┌─ Supplied records

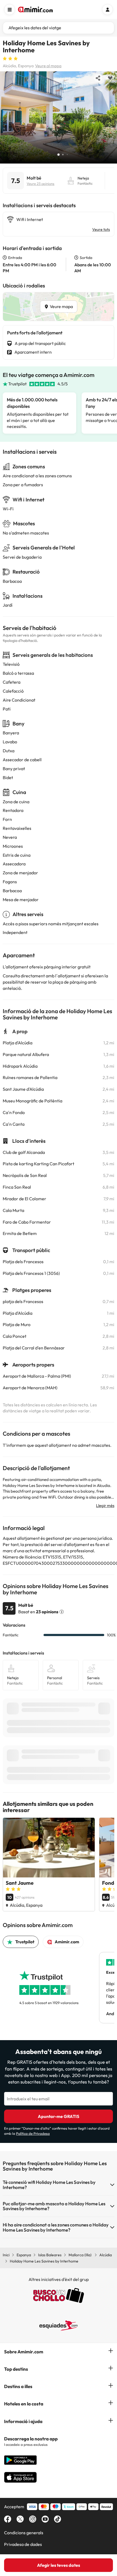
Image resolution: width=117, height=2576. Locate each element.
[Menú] (9, 9)
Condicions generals (23, 2532)
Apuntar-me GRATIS (58, 2116)
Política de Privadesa (33, 2133)
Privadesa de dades (23, 2544)
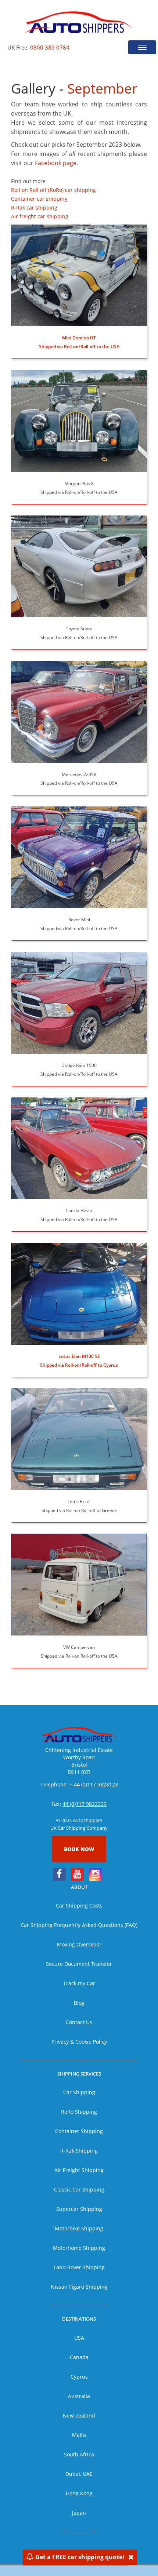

└─

▸ The problem:
No pictures belong in the copy. Retype exactly, and only, the lines from the line containing "[Menú] (9, 9)" through the last line of the data, both included.

▸ Response below:
[Menú] (9, 9)
Condicions generals (23, 2532)
Apuntar-me GRATIS (58, 2116)
Política de Privadesa (33, 2133)
Privadesa de dades (23, 2544)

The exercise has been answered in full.